Notiz an mich selber: H.s immer stärkere Abhängigkeit von Irn Bru ist besorgniserregend. Mehrmals wollte er unterwegs einheimische Passanten anfallen und ihr Herzblut zechen, in der festen Überzeugung, dass in deren Adern das orange Teufelszeug fließen müsse. Der Elektroschocker hat zum Glück funktioniert, doch H. entwickelt zusehends eine Resistenz. Vielleicht muss ich doch früher als geplant zur 9-Volt-Batterie wechseln.

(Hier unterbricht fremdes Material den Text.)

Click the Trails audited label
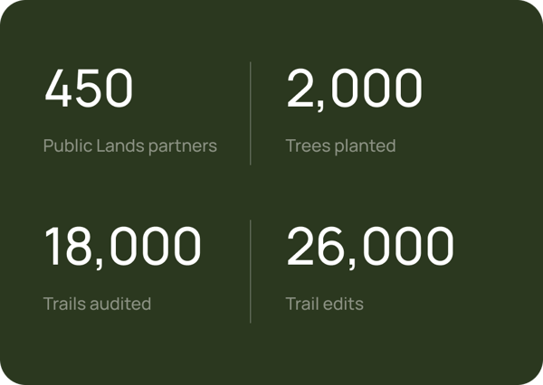This screenshot has width=543, height=385. 98,304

Wir finden schließlich Unterkunft bei Familie MacDonald, deren Clan vor einigen Jahrhunderten eine andere Familie ausgerottet haben soll. H.s enzyklopädisches Wissen ist manchmal mehr Fluch als Segen. Flora, der Kampfhund des Hauses, ist aber ein ganz ein Lieber.

Nach dem Bezug des herrschaftlichen Zimmers entschließen wir uns zu einer Wanderung gen Westen und dann gen Osten, im Grunde also vor und wieder retour.



Immerhin ist es kein Gehen im Kreis, doch Bier – mindestens mehrere Gläser groß – ist nach dieser fließbandartigen Fortbewegung nötig. H. stopft sich zusätzlich zu seinem Essen rubber things in den Mund und schluckt sie unzerkaut. „Geil“, presst er durch seine sabbernden Lippen hervor.

Mit seinem aktuellen Mageninhalt – eine Mischung aus Tennents, Hebriden Gold, Guiness, Hühnchen, Irn Bru und rubber things – ist er fast ein Abziehbild für eine Anti-Schengen-Kampagne zur Schließung sämtlicher Grenzen. In Israel würde er wohl augenblicklich als potentieller Sprengkörper erschossen werden. Auf seine Gebeine würde man tonnenweise Zement und Sand kippen, um postmortale Detonationen abzuschwächen und etwas mehr Spielplatz für die Kinder zu schaffen.


Gesättigt und gut gelaunt wanken wir zurück ins BB, ins Bed and Breakfast, wie der Mann von Welt sagt. Etwas klamm taste ich mich durch den Eingang und die Treppen zum Zimmer hinauf, in der Angst eine Begegnung mit Flora zu haben. H. sieht das gelassener und fixiert seinen Blick auf den Fußboden, in der Überzeugung, noch Essbares finden zu können. Die Taubheit in meinen linken Zehen hat sich gebessert, dafür spüre ich am Rest vom Körper nichts mehr. Gute Voraussetzungen für einen erholsamen Schlaf. Morgen wird alles besser.